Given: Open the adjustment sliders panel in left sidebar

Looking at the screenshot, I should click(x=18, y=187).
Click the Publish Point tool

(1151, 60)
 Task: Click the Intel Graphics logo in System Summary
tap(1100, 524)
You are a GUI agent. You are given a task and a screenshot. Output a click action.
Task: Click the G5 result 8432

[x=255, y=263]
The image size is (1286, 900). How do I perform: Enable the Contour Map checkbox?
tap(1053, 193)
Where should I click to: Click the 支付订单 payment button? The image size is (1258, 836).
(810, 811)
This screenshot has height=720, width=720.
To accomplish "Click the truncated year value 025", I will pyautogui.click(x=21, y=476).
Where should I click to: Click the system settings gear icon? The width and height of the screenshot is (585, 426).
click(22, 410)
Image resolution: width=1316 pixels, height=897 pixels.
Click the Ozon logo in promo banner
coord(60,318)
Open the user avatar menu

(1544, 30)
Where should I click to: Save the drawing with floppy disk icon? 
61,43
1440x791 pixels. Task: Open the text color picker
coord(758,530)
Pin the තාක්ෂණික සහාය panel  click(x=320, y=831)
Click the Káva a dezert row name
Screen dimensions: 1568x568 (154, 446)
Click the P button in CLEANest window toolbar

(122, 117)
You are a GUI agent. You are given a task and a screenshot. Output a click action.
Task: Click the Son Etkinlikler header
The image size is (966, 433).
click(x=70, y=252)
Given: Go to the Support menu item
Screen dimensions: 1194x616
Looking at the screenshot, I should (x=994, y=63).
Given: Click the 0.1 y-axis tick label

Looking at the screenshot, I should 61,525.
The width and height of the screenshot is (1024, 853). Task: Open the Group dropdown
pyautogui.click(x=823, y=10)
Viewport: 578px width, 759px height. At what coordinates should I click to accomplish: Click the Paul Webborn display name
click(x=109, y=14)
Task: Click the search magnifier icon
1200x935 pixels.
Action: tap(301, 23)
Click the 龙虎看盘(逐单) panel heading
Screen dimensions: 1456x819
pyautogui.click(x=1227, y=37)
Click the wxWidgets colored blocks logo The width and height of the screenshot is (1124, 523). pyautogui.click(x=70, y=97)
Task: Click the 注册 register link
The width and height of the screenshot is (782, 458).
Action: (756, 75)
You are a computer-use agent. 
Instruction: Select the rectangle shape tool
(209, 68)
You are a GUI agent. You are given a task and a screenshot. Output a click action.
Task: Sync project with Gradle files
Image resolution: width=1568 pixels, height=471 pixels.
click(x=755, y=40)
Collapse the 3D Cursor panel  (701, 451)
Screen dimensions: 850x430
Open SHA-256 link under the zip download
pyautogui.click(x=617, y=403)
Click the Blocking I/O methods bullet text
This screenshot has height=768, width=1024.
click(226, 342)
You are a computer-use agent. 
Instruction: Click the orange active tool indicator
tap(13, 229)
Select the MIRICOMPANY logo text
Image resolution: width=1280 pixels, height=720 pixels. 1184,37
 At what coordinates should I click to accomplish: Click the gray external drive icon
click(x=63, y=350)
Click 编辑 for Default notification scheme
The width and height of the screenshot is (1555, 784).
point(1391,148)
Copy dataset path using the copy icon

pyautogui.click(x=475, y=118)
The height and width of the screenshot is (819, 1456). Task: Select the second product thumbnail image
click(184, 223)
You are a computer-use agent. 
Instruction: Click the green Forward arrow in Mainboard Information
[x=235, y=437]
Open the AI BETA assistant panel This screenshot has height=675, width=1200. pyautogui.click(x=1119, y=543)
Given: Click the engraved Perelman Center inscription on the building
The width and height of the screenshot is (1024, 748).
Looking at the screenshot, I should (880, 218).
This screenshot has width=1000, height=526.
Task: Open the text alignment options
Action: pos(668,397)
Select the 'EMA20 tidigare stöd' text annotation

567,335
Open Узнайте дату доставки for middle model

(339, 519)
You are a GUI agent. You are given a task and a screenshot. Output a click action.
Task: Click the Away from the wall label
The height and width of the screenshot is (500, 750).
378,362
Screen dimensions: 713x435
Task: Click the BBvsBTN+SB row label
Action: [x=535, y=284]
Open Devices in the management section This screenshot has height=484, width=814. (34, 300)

__________________________________________________

Description of the task: Leaving each word as it is, reproduce all the material.

Answer box:
Given: Open the adjustment sliders panel in left sidebar

Looking at the screenshot, I should click(x=18, y=187).
Click the Publish Point tool

(1151, 60)
 Task: Click the Intel Graphics logo in System Summary
tap(1100, 524)
You are a GUI agent. You are given a task and a screenshot. Output a click action.
Task: Click the G5 result 8432

[x=255, y=263]
The image size is (1286, 900). How do I perform: Enable the Contour Map checkbox?
tap(1053, 193)
Where should I click to: Click the 支付订单 payment button? The image size is (1258, 836).
(810, 811)
This screenshot has height=720, width=720.
To accomplish "Click the truncated year value 025", I will pyautogui.click(x=21, y=476).
Where should I click to: Click the system settings gear icon? The width and height of the screenshot is (585, 426).
click(22, 410)
Image resolution: width=1316 pixels, height=897 pixels.
Click the Ozon logo in promo banner
coord(60,318)
Open the user avatar menu

(1544, 30)
Where should I click to: Save the drawing with floppy disk icon? 
61,43
1440x791 pixels. Task: Open the text color picker
coord(758,530)
Pin the තාක්ෂණික සහාය panel  click(x=320, y=831)
Click the Káva a dezert row name
Screen dimensions: 1568x568 (154, 446)
Click the P button in CLEANest window toolbar

(122, 117)
You are a GUI agent. You are given a task and a screenshot. Output a click action.
Task: Click the Son Etkinlikler header
The image size is (966, 433).
click(x=70, y=252)
Given: Go to the Support menu item
Screen dimensions: 1194x616
Looking at the screenshot, I should (x=994, y=63).
Given: Click the 0.1 y-axis tick label

Looking at the screenshot, I should 61,525.
The width and height of the screenshot is (1024, 853). Task: Open the Group dropdown
pyautogui.click(x=823, y=10)
Viewport: 578px width, 759px height. At what coordinates should I click to accomplish: Click the Paul Webborn display name
click(x=109, y=14)
Task: Click the search magnifier icon
1200x935 pixels.
Action: tap(301, 23)
Click the 龙虎看盘(逐单) panel heading
Screen dimensions: 1456x819
pyautogui.click(x=1227, y=37)
Click the wxWidgets colored blocks logo The width and height of the screenshot is (1124, 523). pyautogui.click(x=70, y=97)
Task: Click the 注册 register link
The width and height of the screenshot is (782, 458).
Action: (756, 75)
You are a computer-use agent. 
Instruction: Select the rectangle shape tool
(209, 68)
You are a GUI agent. You are given a task and a screenshot. Output a click action.
Task: Sync project with Gradle files
Image resolution: width=1568 pixels, height=471 pixels.
click(x=755, y=40)
Collapse the 3D Cursor panel  (701, 451)
Screen dimensions: 850x430
Open SHA-256 link under the zip download
pyautogui.click(x=617, y=403)
Click the Blocking I/O methods bullet text
This screenshot has height=768, width=1024.
click(226, 342)
You are a computer-use agent. 
Instruction: Click the orange active tool indicator
tap(13, 229)
Select the MIRICOMPANY logo text
Image resolution: width=1280 pixels, height=720 pixels. 1184,37
 At what coordinates should I click to accomplish: Click the gray external drive icon
click(x=63, y=350)
Click 编辑 for Default notification scheme
The width and height of the screenshot is (1555, 784).
point(1391,148)
Copy dataset path using the copy icon

pyautogui.click(x=475, y=118)
The height and width of the screenshot is (819, 1456). Task: Select the second product thumbnail image
click(184, 223)
You are a computer-use agent. 
Instruction: Click the green Forward arrow in Mainboard Information
[x=235, y=437]
Open the AI BETA assistant panel This screenshot has height=675, width=1200. pyautogui.click(x=1119, y=543)
Given: Click the engraved Perelman Center inscription on the building
The width and height of the screenshot is (1024, 748).
Looking at the screenshot, I should (880, 218).
This screenshot has width=1000, height=526.
Task: Open the text alignment options
Action: pos(668,397)
Select the 'EMA20 tidigare stöd' text annotation

567,335
Open Узнайте дату доставки for middle model

(339, 519)
You are a GUI agent. You are given a task and a screenshot. Output a click action.
Task: Click the Away from the wall label
The height and width of the screenshot is (500, 750).
378,362
Screen dimensions: 713x435
Task: Click the BBvsBTN+SB row label
Action: [x=535, y=284]
Open Devices in the management section This screenshot has height=484, width=814. (34, 300)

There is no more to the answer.